Adilson – Este é um presente de Deus. Tupi, em quase sua totalidade, está em nosso quintal. Pena terem criado um verdadeiro carnaval sobre o tema. É bom salientar que este é um projeto de longo prazo e demanda aprimoramento da tecnologia existente. O CENPES está trabalhando incansavelmente nisso. A declaração comercial já ocorreu e Maricá passou e fazer parte do seleto mundo dos royalties. Não podemos esquecer o campo de Iara, também em nossas águas. Um pouco menor, mas igualmente gigante. Nos últimos dois anos e meio já recebemos algo em torno de R$ 80 milhões, somente em royalties. Nossa torcida é para que nossos atuais governantes passem a se comprometer verdadeiramente com o social, de maneira transparente, objetiva e profissional, deixando de lado as falácias e as promessas megalomaníacas. A coisa é tão grandiosa que atraímos até “mensaleiros”, mas ainda não vimos a aplicação do dinheiro. Existe outro problema, de caráter diplomático. O pré-sal é gigantesco e parte dele está fora das 200 milhas náuticas. Ou seja, fora das águas territoriais brasileiras. Para se defender disso o Brasil entrou, junto à ONU, com um pedido de ampliação das milhas náuticas de 200 para 350, e já recebeu um veto por parte da Comissão de Limites da Plataforma Continental. Enquanto aguardamos o resultado final, não podemos esquecer a biodiversidade marinha ainda nem sequer pesquisada, mas já avaliada com valor inestimável.

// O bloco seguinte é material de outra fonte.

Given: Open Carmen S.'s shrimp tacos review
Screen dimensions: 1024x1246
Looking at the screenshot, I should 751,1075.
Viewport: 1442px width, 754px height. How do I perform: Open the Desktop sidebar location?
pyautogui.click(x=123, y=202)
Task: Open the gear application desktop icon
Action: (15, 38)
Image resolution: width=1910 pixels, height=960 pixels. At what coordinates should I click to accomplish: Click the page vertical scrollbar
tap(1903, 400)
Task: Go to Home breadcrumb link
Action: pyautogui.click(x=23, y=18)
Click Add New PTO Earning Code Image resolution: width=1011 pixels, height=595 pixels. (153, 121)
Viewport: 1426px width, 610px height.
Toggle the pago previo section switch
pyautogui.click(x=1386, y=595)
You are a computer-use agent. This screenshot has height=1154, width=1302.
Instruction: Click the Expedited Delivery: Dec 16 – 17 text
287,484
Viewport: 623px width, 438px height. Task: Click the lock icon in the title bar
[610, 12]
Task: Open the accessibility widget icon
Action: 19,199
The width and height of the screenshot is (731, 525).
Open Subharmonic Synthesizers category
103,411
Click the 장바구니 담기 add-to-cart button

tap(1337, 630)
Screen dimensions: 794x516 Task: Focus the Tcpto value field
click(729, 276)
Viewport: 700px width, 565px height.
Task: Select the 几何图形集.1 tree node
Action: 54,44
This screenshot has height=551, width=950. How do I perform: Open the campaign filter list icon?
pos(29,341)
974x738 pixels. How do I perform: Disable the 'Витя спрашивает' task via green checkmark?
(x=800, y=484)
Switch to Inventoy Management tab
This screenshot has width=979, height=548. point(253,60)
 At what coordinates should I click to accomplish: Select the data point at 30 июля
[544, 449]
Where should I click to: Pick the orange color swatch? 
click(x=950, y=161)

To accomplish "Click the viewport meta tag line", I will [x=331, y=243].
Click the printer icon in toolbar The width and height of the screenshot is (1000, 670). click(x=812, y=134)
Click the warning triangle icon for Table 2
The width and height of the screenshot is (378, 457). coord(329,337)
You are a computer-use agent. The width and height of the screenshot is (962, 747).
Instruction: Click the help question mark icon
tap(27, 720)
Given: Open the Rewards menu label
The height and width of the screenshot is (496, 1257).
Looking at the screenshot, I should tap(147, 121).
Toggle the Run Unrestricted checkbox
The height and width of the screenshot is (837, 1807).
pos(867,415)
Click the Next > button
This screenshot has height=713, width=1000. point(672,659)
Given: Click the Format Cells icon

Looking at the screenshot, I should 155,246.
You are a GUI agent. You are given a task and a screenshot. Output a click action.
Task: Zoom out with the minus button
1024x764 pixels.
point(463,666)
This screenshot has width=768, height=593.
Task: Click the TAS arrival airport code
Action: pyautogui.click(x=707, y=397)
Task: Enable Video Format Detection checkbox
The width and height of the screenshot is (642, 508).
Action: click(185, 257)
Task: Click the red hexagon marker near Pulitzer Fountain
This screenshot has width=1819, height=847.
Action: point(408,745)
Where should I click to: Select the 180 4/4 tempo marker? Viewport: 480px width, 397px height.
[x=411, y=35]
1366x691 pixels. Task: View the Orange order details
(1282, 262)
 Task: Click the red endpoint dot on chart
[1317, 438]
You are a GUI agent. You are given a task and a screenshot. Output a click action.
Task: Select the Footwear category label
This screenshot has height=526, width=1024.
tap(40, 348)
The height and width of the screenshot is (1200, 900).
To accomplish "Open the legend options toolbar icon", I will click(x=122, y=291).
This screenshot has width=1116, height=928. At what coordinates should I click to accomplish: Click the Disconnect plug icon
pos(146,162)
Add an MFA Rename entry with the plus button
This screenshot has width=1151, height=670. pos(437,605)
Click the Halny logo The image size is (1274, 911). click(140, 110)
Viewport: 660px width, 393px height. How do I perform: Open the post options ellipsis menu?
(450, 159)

Talvez, mais importante que Tupi, no momento, tenha sido a descoberta do campo de Júpiter, no mar de Saquarema. Este campo tem tanto gás, que pode levar nosso déficit de gás e a dependência da Bolívia a ter um fim. Mas, esse também é um projeto de longo prazo. Estima-se que Júpiter entre em produção após 2014. É esperar para ver. 

Lei Seca Maricá – O que esperar dos investimentos da Petrobras?
Adilson – O Plano de Negócios (PN) 2009-2013 era o plano do momento. Um plano ousado, considerando que os indicadores econômicos utilizados nos cenários propostos tendiam a ser conflitantes em determinados itens. Atropelava em US$ 62 bilhões a mais o PN anterior (2008-2012), sem comprometer a saúde financeira da empresa. Apostei que este ônus ficaria com os fornecedores, através da renegociação dos contratos, o que acabou acontecendo. O PN atual, recém saído do forno, seria bem mais robusto não fosse a tesourada governamental e os já bem conhecidos atrasos do PAC. Semana passada, nós coordenadores da Agenda 21, tivemos uma reunião no gabinete do prefeito de Tanguá e atual presidente do Conleste, Carlinhos Pereira. Uma reunião tensa. Os representantes da Comperj e do governo do estado passaram maus momentos com as cobranças, exacerbadas em certos momentos. A única certeza é que todos os municípios da área de abrangência, direta ou indireta, não estão nem um pouco satisfeitos com a Petrobras. Impactos visíveis já são sentidos em todos os campos de observação, mas as ações ainda se encontram em fase embrionária.

Lei Seca Maricá – E o emissário submarino?
Adilson – Emissário submarino, não... cocoduto! Este é um assunto extremamente delicado. Falarei sobre isso num momento mais propício. Existem muitos interesses envolvidos.

Lei Seca Maricá – Algo a acrescentar?
Adilson – Coloco-me à disposição para debater o assunto e disponibilizar material de estudos a quem se interessar. Teremos palestras sobre o assunto em algumas escolas e instituições. Melhor um povo bem informado que viver de “pão e circo”.